8. Het jaarverslag van de directie bij de jaarstukken van 2007 (najaar 2009) vermeldt:
“Algemeen
Ook in 2007 bleven banken en institutionele beleggers uiterst voorzichtig met het aangaan van nieuwe overeenkomsten. Met de opbrengst van de verkochte panden werden de hypothecaire geldleningen afgelost en gebruikt om de verminderde kredietruimte op te vangen.
Beleggingsportefeuille
Evenals in 2006 is in 2007 een groot aantal panden verkocht. (...)
Verwachte gang van zaken
Evenals in voorgaande jaren krijgen we nog steeds veel panden aangeboden voor nieuwe beleggingen. Onder dit aanbod ook zeer interessante objecten en mooie o/g portefeuilles.

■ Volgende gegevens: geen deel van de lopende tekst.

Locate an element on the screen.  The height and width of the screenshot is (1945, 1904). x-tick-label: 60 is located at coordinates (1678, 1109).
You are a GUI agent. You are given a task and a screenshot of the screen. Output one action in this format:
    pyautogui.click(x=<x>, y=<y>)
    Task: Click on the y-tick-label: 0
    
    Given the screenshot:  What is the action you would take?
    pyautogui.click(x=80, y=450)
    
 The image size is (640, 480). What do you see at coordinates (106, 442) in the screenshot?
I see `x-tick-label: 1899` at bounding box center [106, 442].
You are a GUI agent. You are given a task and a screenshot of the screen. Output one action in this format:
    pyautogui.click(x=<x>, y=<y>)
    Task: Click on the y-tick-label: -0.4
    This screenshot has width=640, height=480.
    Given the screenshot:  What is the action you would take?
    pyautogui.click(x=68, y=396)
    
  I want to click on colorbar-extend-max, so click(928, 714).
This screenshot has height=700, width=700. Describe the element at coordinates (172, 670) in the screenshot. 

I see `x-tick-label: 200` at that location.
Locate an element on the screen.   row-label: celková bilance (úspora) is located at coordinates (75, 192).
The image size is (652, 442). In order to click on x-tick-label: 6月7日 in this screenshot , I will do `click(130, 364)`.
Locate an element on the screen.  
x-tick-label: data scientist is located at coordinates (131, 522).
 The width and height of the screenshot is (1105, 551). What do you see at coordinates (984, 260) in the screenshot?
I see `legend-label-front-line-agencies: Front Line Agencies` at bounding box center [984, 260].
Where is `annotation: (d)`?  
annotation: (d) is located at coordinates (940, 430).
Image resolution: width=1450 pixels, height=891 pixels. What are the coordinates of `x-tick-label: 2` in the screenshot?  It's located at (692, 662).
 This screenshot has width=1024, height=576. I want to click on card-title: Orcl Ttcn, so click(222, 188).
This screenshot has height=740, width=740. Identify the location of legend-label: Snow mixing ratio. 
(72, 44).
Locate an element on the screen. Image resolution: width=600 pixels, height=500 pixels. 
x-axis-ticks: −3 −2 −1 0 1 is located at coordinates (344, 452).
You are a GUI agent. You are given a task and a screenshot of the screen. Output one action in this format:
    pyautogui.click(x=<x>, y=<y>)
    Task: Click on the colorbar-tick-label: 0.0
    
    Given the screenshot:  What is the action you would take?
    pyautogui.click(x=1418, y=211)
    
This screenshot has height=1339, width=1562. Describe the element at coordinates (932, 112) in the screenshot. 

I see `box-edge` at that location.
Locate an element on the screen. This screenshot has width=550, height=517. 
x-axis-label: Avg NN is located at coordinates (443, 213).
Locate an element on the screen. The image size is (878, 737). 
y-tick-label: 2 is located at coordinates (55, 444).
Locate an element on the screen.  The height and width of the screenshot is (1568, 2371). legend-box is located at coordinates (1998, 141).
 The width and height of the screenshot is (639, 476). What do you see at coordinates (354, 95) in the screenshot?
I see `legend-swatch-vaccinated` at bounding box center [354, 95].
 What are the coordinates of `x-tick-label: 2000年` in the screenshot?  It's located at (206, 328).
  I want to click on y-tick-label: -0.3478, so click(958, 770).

De mate en snelheid waarin nieuwe investeringen kunnen worden gerealiseerd is op dit moment onzeker omdat de bereidheid van banken om financieringen te verstrekken aan de vennootschap, mede gelet op het huidige economische klimaat, gering is. Hierdoor is het nog onzeker hoeveel op korte termijn kan worden geherinvesteerd. Het blijft de intentie om de verkochte panden te vervangen door nieuwe investeringen, daarom zijn ook de fiscale winsten op de verkochte panden aan de vervangingsreserve toegevoegd. Door dit alles heeft vervanging nog niet plaatsgevonden en is de fiscale termijn van vervanging overschreden. Aangezien door overmacht de vervangingsreserve niet benut is dient deze ook na verloop van de wettelijke termijn in stand te blijven.”
De hiervoor vermelde feiten zijn door partijen op zichzelf niet betwist. Het Hof zal ook van deze feiten uitgaan.
3 Geschil in hoger beroep
Evenals in eerste aanleg is in hoger beroep in geschil of de navorderingsaanslag voor het jaar 2004 dient te worden vernietigd gelet op de statutenwijziging van 28 november 2003.
Voorts is in geschil of belanghebbende op de van belang zijnde balansdata dotaties aan een herinvesteringsreserve mocht doen. Dit geschilpunt spitst zich toe op de vragen of belanghebbende het vereiste voornemen tot herinvestering had, en of bij de beoordeling daarvan, voor zover het de jaren 2004, 2005 en 2007 betreft, de verzwaarde bewijslast geldt omdat – zoals de inspecteur stelt en belanghebbende betwist – voor (ieder van) die jaren niet de vereiste aangifte is gedaan.
Ook is nog in geschil of de inspecteur terecht een correctie van € 2.460.000 heeft aangebracht op het in de aangifte voor het jaar 2005 opgevoerde verlies op de vordering op [B] .
Geen geschil bestaat meer over de verzuimboetes.